Cape Town – The SA conference is like that garish beach-scene painting Aunty Mabel so doted on for years before she died … nobody in the family wants it.
Mind you, there’s some pretty distasteful “art” in the Australian bunch, too … the only compelling oil on canvas, increasingly so, is the New Zealand one.
The latest round of Super Rugby 2018 was marked yet again primarily by a tightening stranglehold from NZ franchises, several of whom seem destined to be absurdly cruel victims of the tournament structure disallowing them from ending ahead of the SA or Aussie group winners even if they sport a significantly superior haul of log points.
NZ teams clean-swept games against outfits from other countries on Saturday, the Highlanders taking out the fast-fading -- but still SA “best” -- Lions in Dunedin, a weakened Chiefs being too wily for the Stormers at Newlands and the Crusaders staging a thrilling recovery from 0-29 down to pip the Waratahs 31-29 in Christchurch.
Coupled with the Hurricanes’ anticipated Friday derby victory over the Blues, the current situation sees four NZ teams effectively bossing the overall table in terms of points accumulated: Crusaders on 42, Hurricanes 41, Highlanders 32 and Chiefs on 31.
Yet with the mandatory need for the other two conferences to have a lofty say in proceedings, the Lions (31) occupy second spot and the Waratahs (26) third; they should really be fifth and sixth respectively.
Fuelled by the collective, rank mediocrity of its five participants, including the relatively surprise-packet Jaguares from Argentina, the SA conference does, at least, keep building a head of steam in the almost “second division” scrap for internal supremacy.
More than any of the other two groups (in New Zealand, for instance, the lowest-lying Blues are a gaping 14 points shy of the fourth-placed Chiefs), the South African one is truly still up for grabs – all five franchises cannot be written off for ending at the helm.

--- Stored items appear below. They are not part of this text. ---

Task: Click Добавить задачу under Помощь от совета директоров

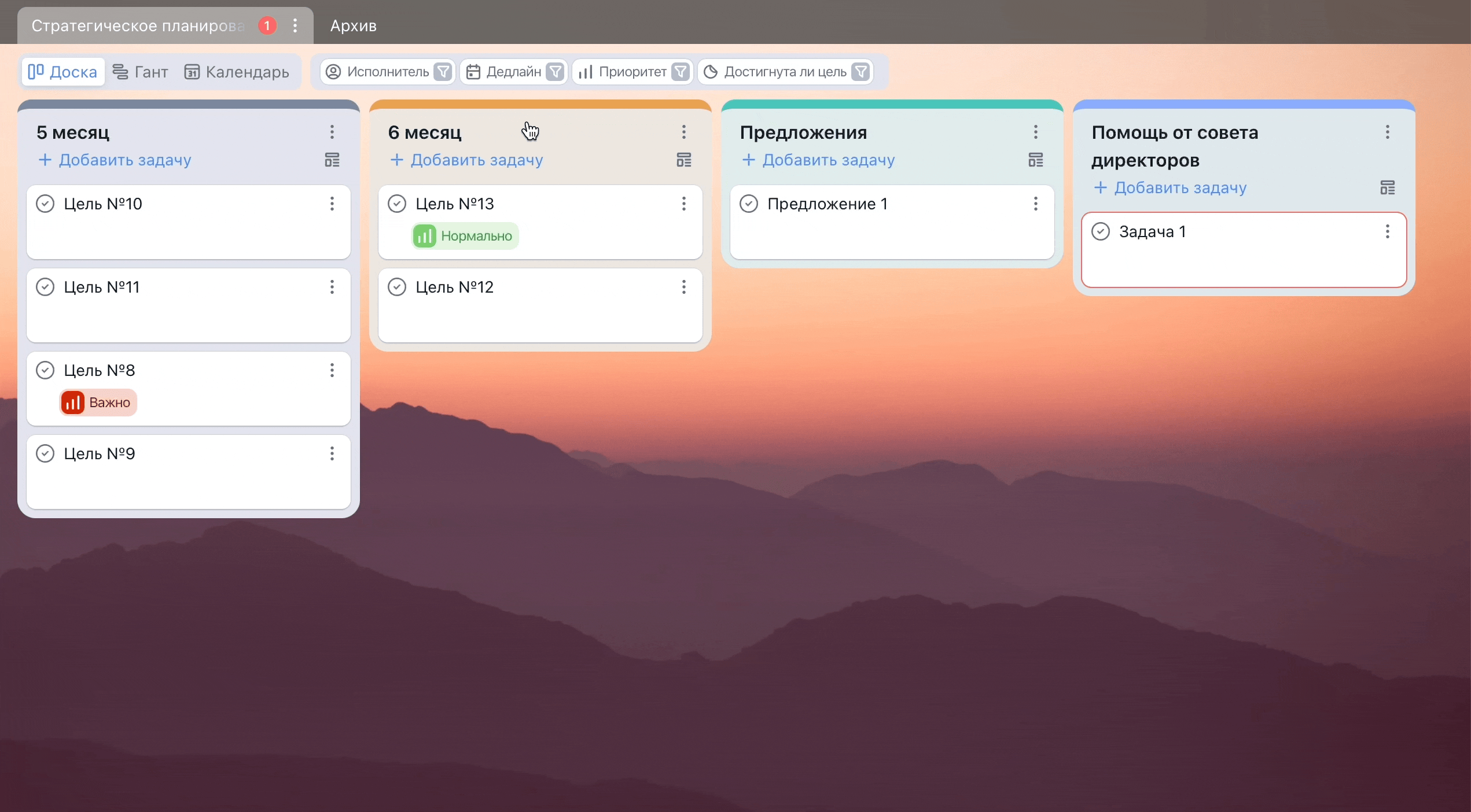Action: point(1171,188)
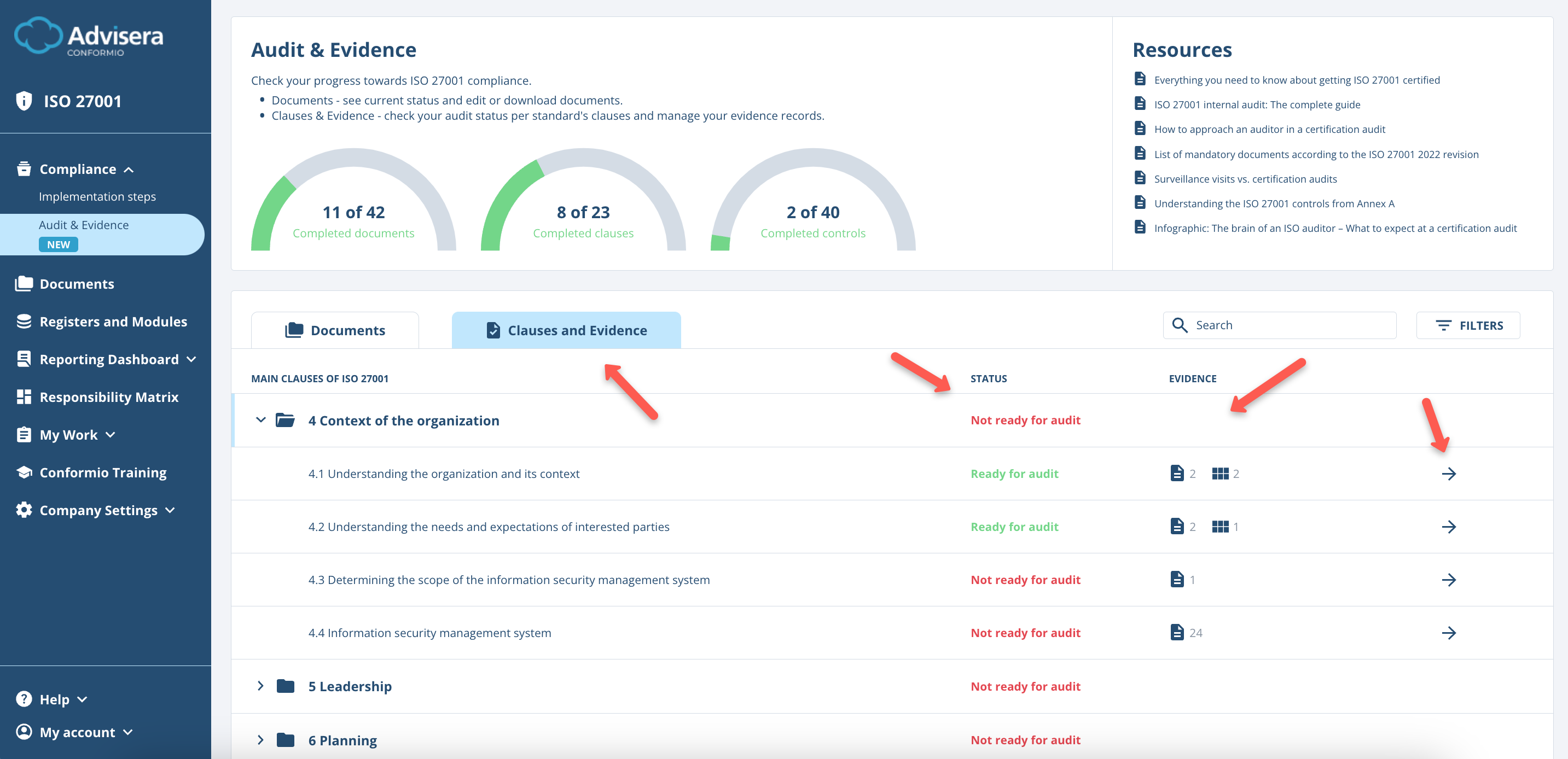
Task: Open the Implementation steps page
Action: 97,196
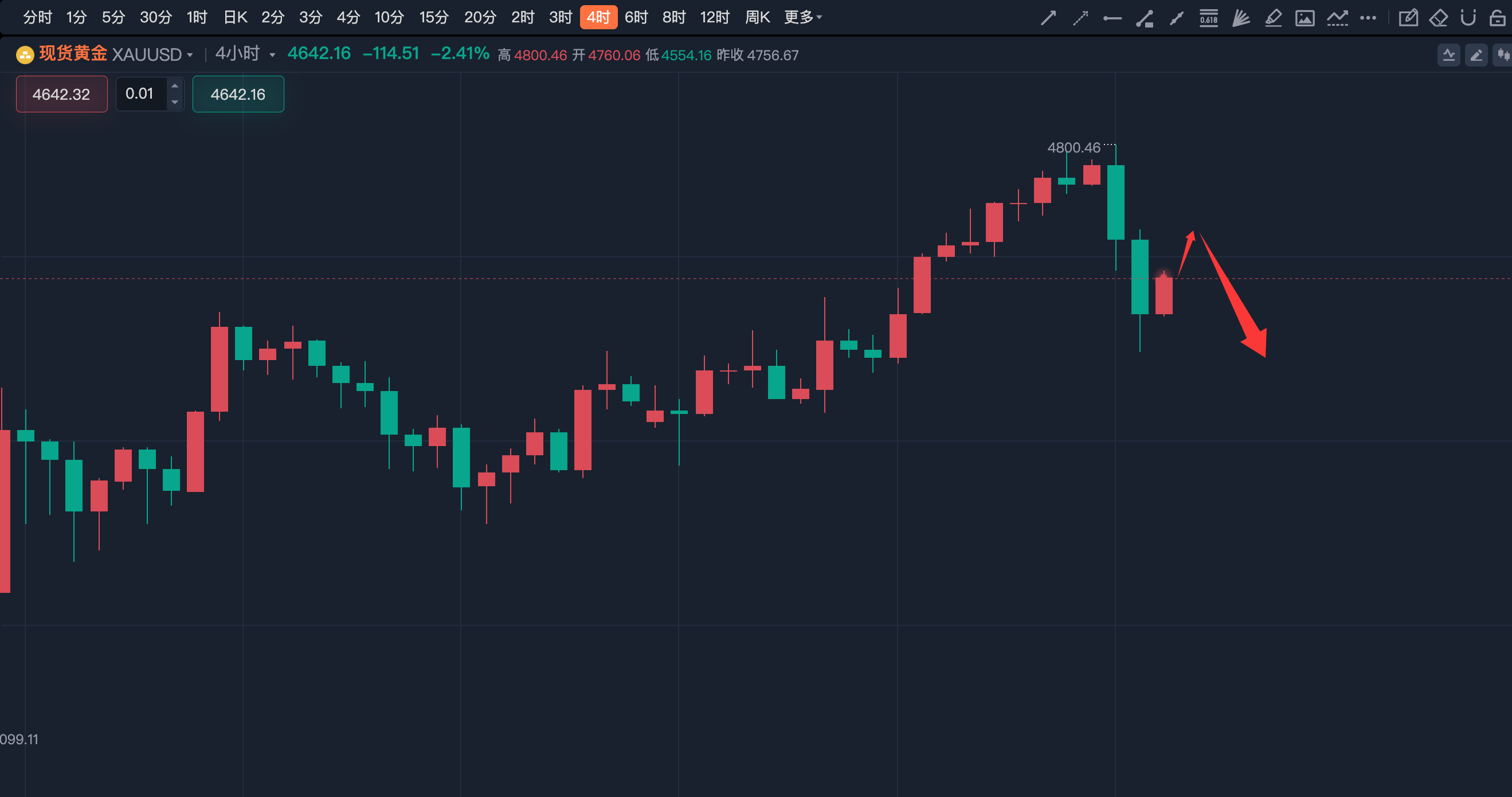The image size is (1512, 797).
Task: Select the fan lines drawing tool
Action: coord(1240,18)
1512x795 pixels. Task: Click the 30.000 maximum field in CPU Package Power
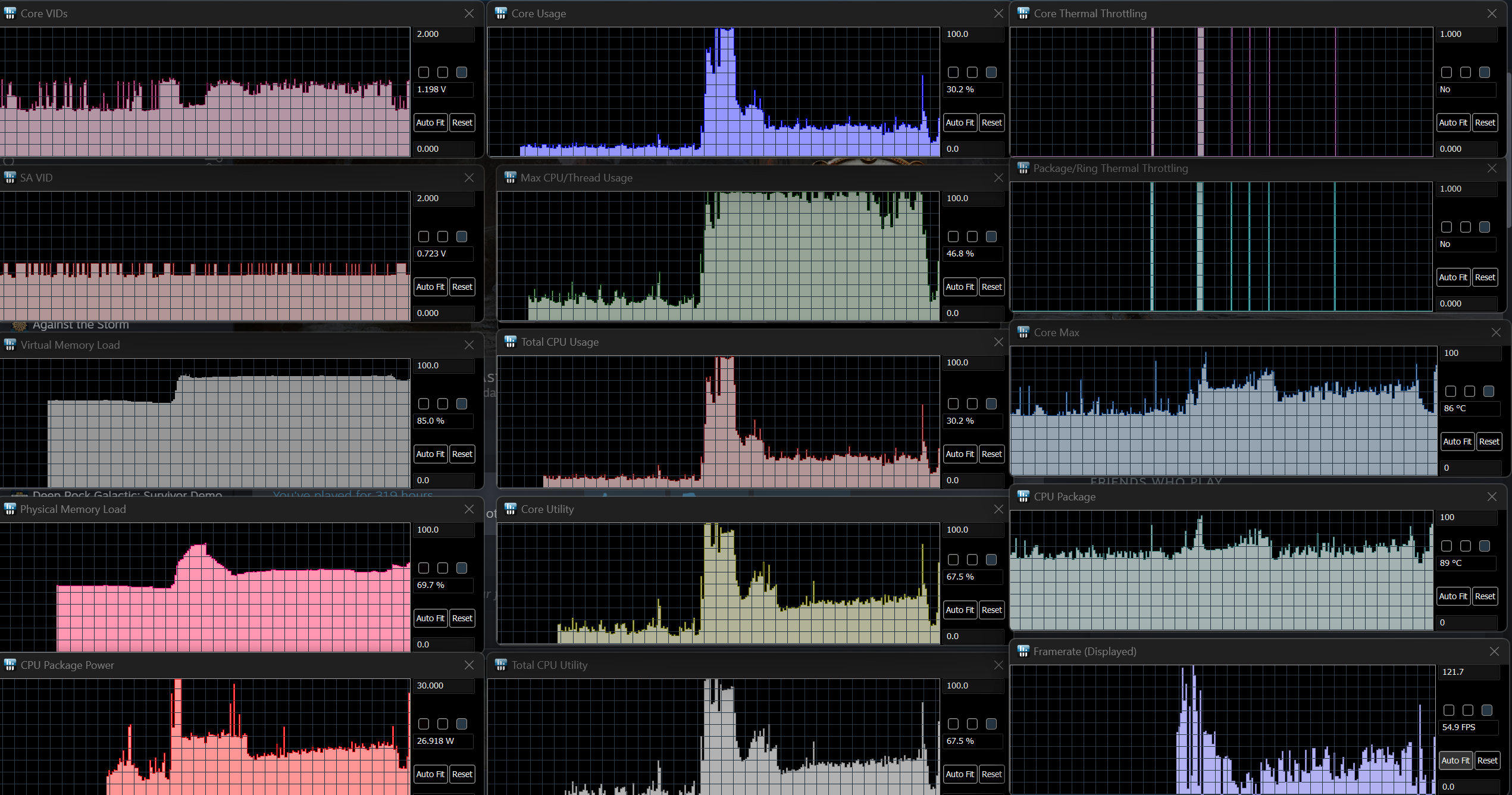[x=444, y=686]
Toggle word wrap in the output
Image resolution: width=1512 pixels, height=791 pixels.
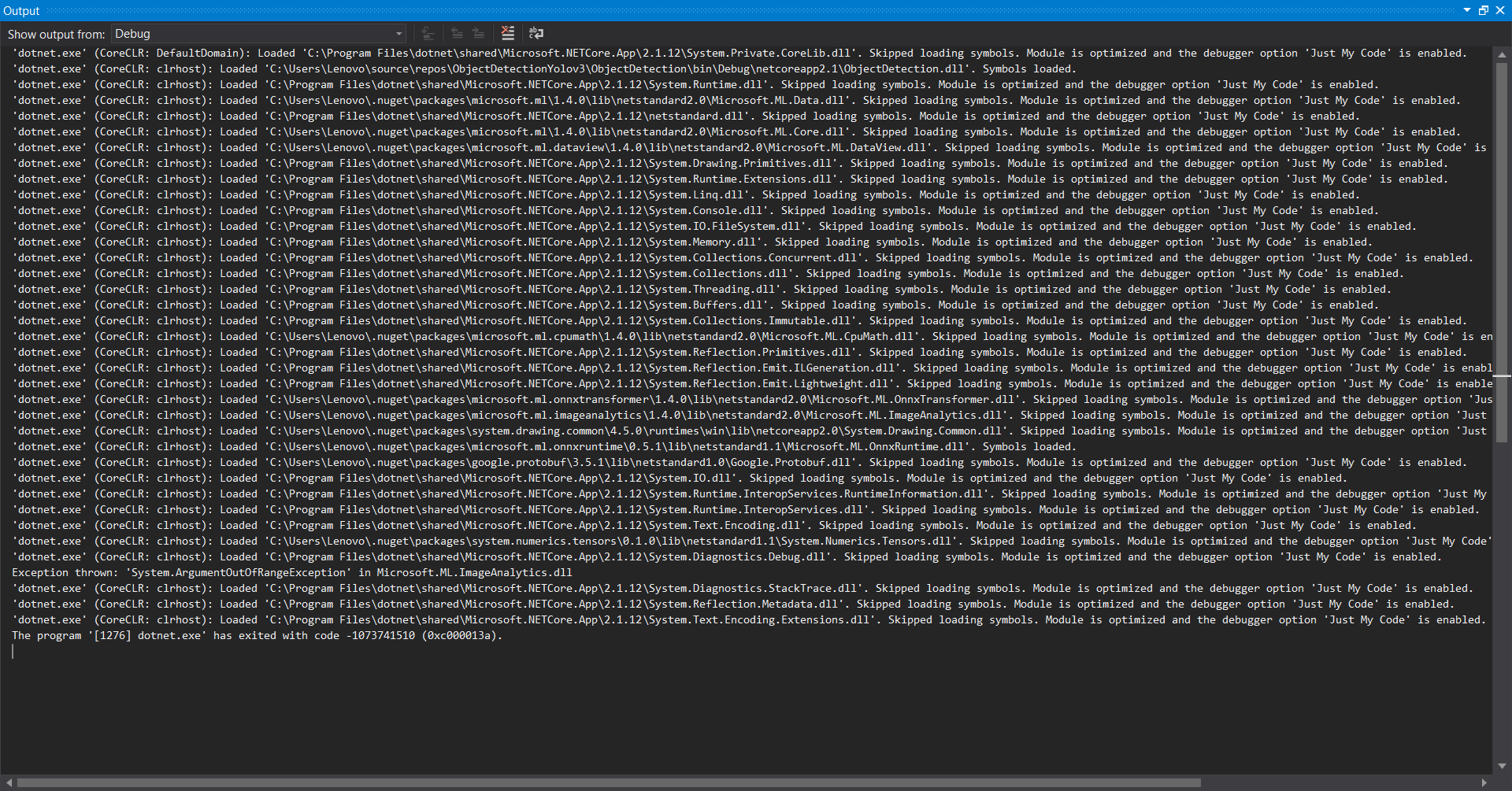click(536, 33)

In developments on Saturday that did absolutely nothing, once more, to suggest that a side from the conference is capable of vaulting clear to clinch top seeding after ordinary season this year – it is now a seriously forlorn likelihood and may quite soon be buried mathematically – the SA claustrophobia only cranked up a notch.
By surrendering a sixth match from 12, which seems to say so much about the decline of the competition runners-up for the two previous years, the Lions could not bank even a losing bonus point in Otago, and return home from their tour (one win from four) in the knowledge that three teams in their conference are now all within seven points of them, and each with a game in hand.
That will be enough to keep all of the Jaguares, Bulls and Sharks (24 points from 11 outings in each instance) still interested in reining them in, whilst the now-basement Stormers (23 from 12) also can’t quite be deemed lame ducks yet.
Some would say it is a really damning statement about present South African rugby that the Jaguares, the “guests” in the conference, are the only team in it boasting more wins than losses (6-5).
But they are impeded, and limited to mid-table overall, by the fact that they are the only team in the competition without a single bonus point at this stage.
The major trend among the four SA-specific teams is the abject lack of consistency, even from one week to the very next.
So imperious against the Highlanders in Durban last weekend, the Sharks were deservedly beaten this time at Loftus (39-33) although the consolation was that it was a rousing, high-tempo and often constructive contest.
For John Mitchell’s up-and-coming Bulls, the result was a banishment of their memories of Newlands a week before, when the Stormers outmuscled them in another derby.
But the Capetonians, for their part, also displayed split-personality tendencies by showing a blunt, all too predictable attacking script against the Chiefs and paying a price for it.
They were also bedevilled by their scrum, so potent a week earlier, not coming to the party against opponents missing some gnarly regular members of their front-five, especially, but playing as though their lives were at stake at the set-piece.
A New Zealand winner of Super Rugby again this year? It seems almost set in stone …
Next round of fixtures (home teams first, all kick-offs SA time):
Friday: Hurricanes v Reds, 09:35. Saturday: Sunwolves v Stormers, 07:15; Blues v Crusaders, 09:35; Waratahs v Highlanders, 11:45; Sharks v Chiefs, 15:05; Lions v Brumbies, 17:15; Jaguares v Bulls, 23:40. Bye: Rebels.